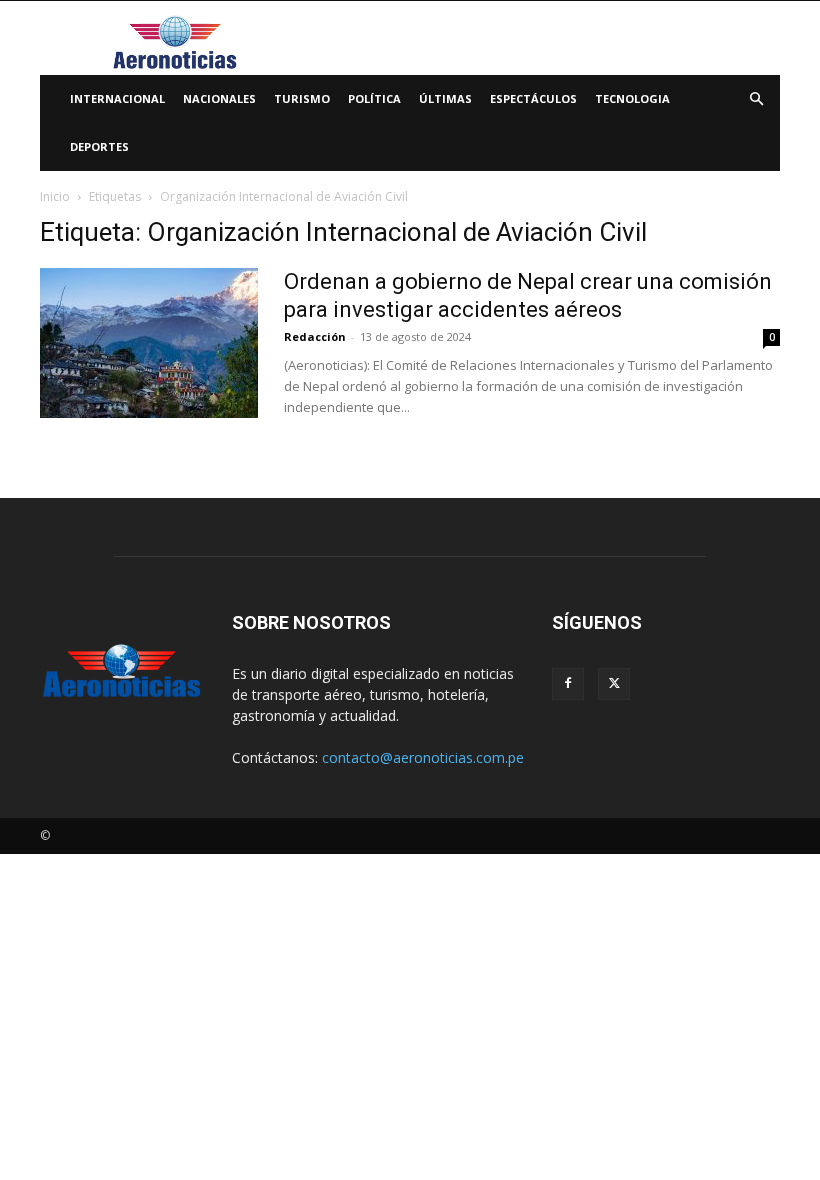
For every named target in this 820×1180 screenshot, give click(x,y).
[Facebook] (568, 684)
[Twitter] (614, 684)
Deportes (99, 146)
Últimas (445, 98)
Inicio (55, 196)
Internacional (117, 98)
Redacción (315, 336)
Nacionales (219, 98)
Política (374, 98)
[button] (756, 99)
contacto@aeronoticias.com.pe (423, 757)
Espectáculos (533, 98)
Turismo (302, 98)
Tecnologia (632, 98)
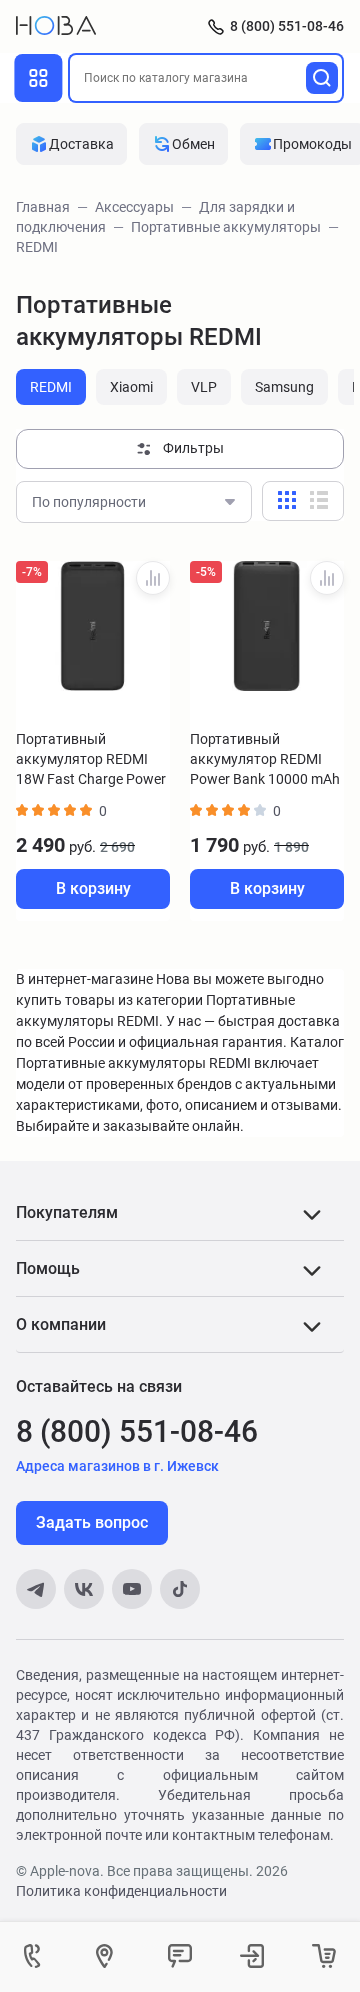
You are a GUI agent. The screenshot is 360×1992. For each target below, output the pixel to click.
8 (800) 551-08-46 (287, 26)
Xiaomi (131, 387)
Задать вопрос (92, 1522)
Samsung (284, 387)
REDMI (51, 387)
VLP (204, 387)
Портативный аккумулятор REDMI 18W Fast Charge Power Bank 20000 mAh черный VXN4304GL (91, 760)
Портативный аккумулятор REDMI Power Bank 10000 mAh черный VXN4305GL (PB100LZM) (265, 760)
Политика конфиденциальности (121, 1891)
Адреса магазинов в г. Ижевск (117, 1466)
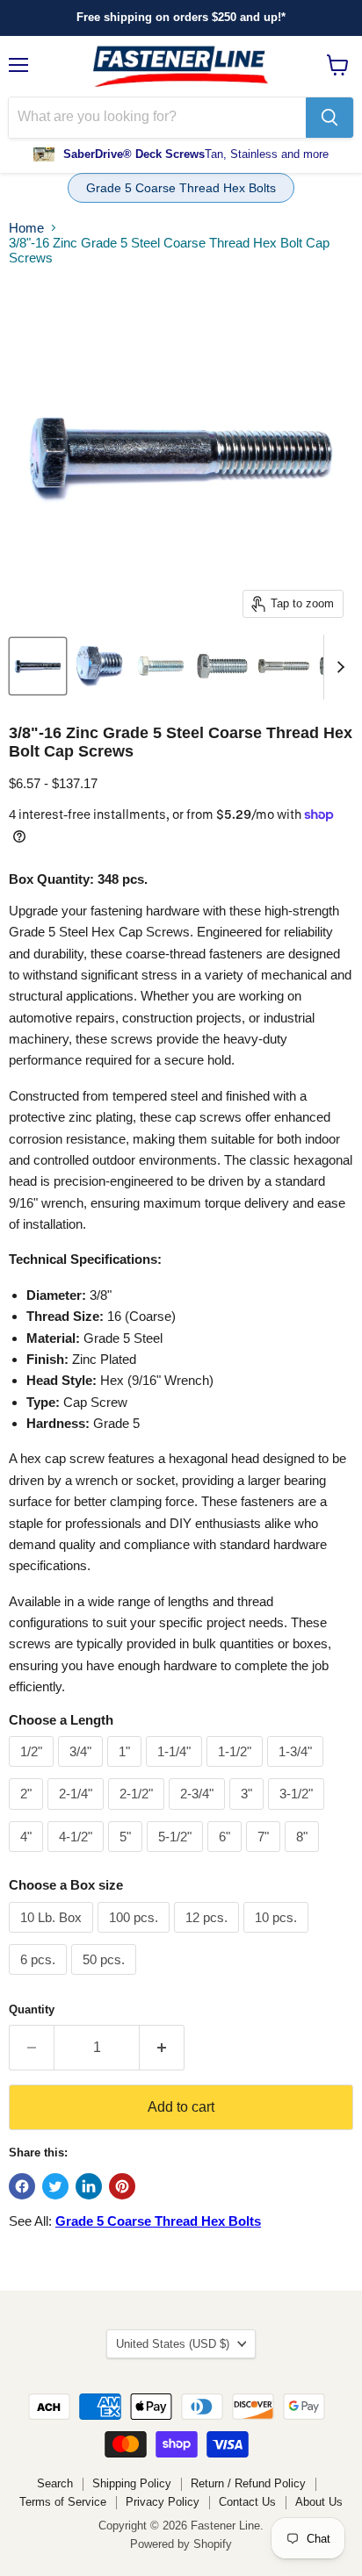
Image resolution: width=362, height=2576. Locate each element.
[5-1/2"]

**What you have to do**
Using the material above, tally each line where the word "аккумулятор" appears. Reply with the total only.

**Response below**
2